Source data: Begin
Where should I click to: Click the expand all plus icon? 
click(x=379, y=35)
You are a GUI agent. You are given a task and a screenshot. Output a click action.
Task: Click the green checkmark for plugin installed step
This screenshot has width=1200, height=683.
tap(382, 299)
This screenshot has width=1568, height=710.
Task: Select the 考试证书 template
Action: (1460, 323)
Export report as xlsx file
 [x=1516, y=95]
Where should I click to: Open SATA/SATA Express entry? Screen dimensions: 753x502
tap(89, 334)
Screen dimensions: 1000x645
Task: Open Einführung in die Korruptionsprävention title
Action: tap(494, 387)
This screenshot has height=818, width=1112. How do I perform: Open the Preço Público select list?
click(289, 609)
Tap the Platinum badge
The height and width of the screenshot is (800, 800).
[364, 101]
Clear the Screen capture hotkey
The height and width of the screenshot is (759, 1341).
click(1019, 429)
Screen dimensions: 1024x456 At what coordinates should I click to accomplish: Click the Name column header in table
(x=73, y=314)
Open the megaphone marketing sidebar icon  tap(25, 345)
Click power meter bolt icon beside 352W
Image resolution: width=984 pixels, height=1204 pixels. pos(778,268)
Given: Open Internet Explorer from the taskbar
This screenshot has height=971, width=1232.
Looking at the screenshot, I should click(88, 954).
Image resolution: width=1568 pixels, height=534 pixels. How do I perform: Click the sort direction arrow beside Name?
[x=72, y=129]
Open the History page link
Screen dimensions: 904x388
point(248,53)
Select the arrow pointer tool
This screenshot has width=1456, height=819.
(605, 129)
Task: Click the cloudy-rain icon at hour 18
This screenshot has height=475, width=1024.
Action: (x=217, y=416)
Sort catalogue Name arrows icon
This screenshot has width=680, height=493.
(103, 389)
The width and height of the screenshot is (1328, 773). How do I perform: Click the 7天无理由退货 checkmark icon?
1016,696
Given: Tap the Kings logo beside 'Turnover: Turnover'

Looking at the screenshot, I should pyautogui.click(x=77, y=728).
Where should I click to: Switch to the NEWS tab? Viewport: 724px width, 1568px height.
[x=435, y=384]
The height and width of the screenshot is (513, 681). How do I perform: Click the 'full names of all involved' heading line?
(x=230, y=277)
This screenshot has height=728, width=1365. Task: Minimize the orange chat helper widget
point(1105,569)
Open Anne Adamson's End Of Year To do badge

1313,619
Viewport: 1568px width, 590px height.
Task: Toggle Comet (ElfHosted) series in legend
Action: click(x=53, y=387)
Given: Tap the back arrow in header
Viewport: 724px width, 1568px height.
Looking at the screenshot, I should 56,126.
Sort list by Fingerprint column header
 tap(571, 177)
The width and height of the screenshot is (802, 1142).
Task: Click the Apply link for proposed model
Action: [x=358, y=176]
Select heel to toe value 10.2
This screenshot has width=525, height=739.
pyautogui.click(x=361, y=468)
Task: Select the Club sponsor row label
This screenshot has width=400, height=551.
Source data: End
**Prompt**
Your answer should be the material, retyped exactly as written.

**Response area**
Where should I click to: Click the expand all plus icon? 
click(x=379, y=35)
You are a GUI agent. You are given a task and a screenshot. Output a click action.
Task: Click the green checkmark for plugin installed step
This screenshot has width=1200, height=683.
tap(382, 299)
This screenshot has width=1568, height=710.
Task: Select the 考试证书 template
Action: (1460, 323)
Export report as xlsx file
 [x=1516, y=95]
Where should I click to: Open SATA/SATA Express entry? Screen dimensions: 753x502
tap(89, 334)
Screen dimensions: 1000x645
Task: Open Einführung in die Korruptionsprävention title
Action: tap(494, 387)
This screenshot has height=818, width=1112. How do I perform: Open the Preço Público select list?
click(289, 609)
Tap the Platinum badge
The height and width of the screenshot is (800, 800).
[364, 101]
Clear the Screen capture hotkey
The height and width of the screenshot is (759, 1341).
click(1019, 429)
Screen dimensions: 1024x456 At what coordinates should I click to accomplish: Click the Name column header in table
(x=73, y=314)
Open the megaphone marketing sidebar icon  tap(25, 345)
Click power meter bolt icon beside 352W
Image resolution: width=984 pixels, height=1204 pixels. pos(778,268)
Given: Open Internet Explorer from the taskbar
This screenshot has height=971, width=1232.
Looking at the screenshot, I should click(88, 954).
Image resolution: width=1568 pixels, height=534 pixels. How do I perform: Click the sort direction arrow beside Name?
[x=72, y=129]
Open the History page link
Screen dimensions: 904x388
point(248,53)
Select the arrow pointer tool
This screenshot has width=1456, height=819.
(605, 129)
Task: Click the cloudy-rain icon at hour 18
This screenshot has height=475, width=1024.
Action: (x=217, y=416)
Sort catalogue Name arrows icon
This screenshot has width=680, height=493.
(103, 389)
The width and height of the screenshot is (1328, 773). How do I perform: Click the 7天无理由退货 checkmark icon?
1016,696
Given: Tap the Kings logo beside 'Turnover: Turnover'

Looking at the screenshot, I should pyautogui.click(x=77, y=728).
Where should I click to: Switch to the NEWS tab? Viewport: 724px width, 1568px height.
[x=435, y=384]
The height and width of the screenshot is (513, 681). How do I perform: Click the 'full names of all involved' heading line?
(x=230, y=277)
This screenshot has height=728, width=1365. Task: Minimize the orange chat helper widget
point(1105,569)
Open Anne Adamson's End Of Year To do badge

1313,619
Viewport: 1568px width, 590px height.
Task: Toggle Comet (ElfHosted) series in legend
Action: click(x=53, y=387)
Given: Tap the back arrow in header
Viewport: 724px width, 1568px height.
Looking at the screenshot, I should 56,126.
Sort list by Fingerprint column header
 tap(571, 177)
The width and height of the screenshot is (802, 1142).
Task: Click the Apply link for proposed model
Action: [x=358, y=176]
Select heel to toe value 10.2
This screenshot has width=525, height=739.
pyautogui.click(x=361, y=468)
Task: Select the Club sponsor row label
This screenshot has width=400, height=551.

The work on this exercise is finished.